▶ [Texto fornecido]
----------

2009/12/22

O juiz da eleição quer que o Brasil tenha menos partidos

O ministro Ricardo Lewandowski assumirá a presidência do Tribunal Superior Eleitoral em abril com uma obsessão em mente: ele quer diminuir os ânimos dos políticos nas eleições de 2010. Menos denúncias e mais ideias, é o seu sonho “como cidadão”.

O magistrado, que zelará pela escolha do presidente, de 27 governadores e de novos parlamentares, é um crítico do atual sistema político-eleitoral. De acordo com Lewandowski, há partidos demais - hoje, são 27, segundo o TSE - e programas que representem a sociedade, de menos. “Temos que ter um número menor de partidos, mas que sejam autênticos, programáticos, ideológicos”.

Para o ministro Ricardo Lewandowski, a primeira eleição presidencial desde a redemocratização sem Luiz Inácio Lula da Silva fará bem à campanha eleitoral. “Como o presidente Lula é um homem muito carismático, talvez seja uma campanha menos personalista, menos baseada em pessoas e mais baseadas em ideias”, diz, recostado na cadeira de couro preto, em sua sala, no quarto andar da mais alta corte do país.

Em entrevista ao iG, o ministro criticou o fato de a imprensa concentrar seu foco em escândalos, defendeu o financiamento misto de campanhas, pediu o fim da reeleição e cobrou do Congresso seu papel de fazer a reforma política. Sobrou até para a “juventude”. Se disse preocupado com o que considera “certa apatia” dos jovens em relação à política. “O desinteresse político não é provocado só pelos escândalos. Também tem ligação com a cultura consumista e hedonista da sociedade na qual vivemos hoje”.

----------

▶ [Dados fornecidos]
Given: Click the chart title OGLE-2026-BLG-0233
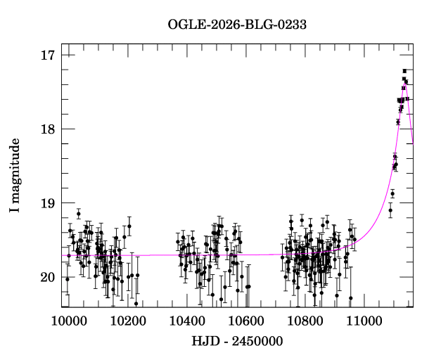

----------

▶ [Objetivo A] Liste todos os pontos que o ministro abordou na entrevista ao iG, conforme o parágrafo iniciado por "Em entrevista ao iG", no texto sobre Ricardo Lewandowski.
▶ [Objetivo B] Segundo o texto sobre Ricardo Lewandowski, por que a eleição de 2010 poderia ter uma campanha menos personalista? Responda em até três frases.
▶ [Objetivo C] Transcreva do texto sobre Ricardo Lewandowski o trecho entre "Para o ministro" e "corte do país.", inclusive.
Responda com base apenas no texto fornecido.

▶ [Resposta completa A]
- Criticou o fato de a imprensa concentrar seu foco em escândalos.
- Defendeu o financiamento misto de campanhas.
- Pediu o fim da reeleição.
- Cobrou do Congresso seu papel de fazer a reforma política.
- Disse-se preocupado com "certa apatia" dos jovens em relação à política.

▶ [Resposta completa B] Seria a primeira eleição presidencial desde a redemocratização sem Luiz Inácio Lula da Silva. Para o ministro, como Lula é um homem muito carismático, sua ausência tornaria a campanha menos baseada em pessoas e mais baseada em ideias.

▶ [Resposta completa C]
Para o ministro Ricardo Lewandowski, a primeira eleição presidencial desde a redemocratização sem Luiz Inácio Lula da Silva fará bem à campanha eleitoral. “Como o presidente Lula é um homem muito carismático, talvez seja uma campanha menos personalista, menos baseada em pessoas e mais baseadas em ideias”, diz, recostado na cadeira de couro preto, em sua sala, no quarto andar da mais alta corte do país.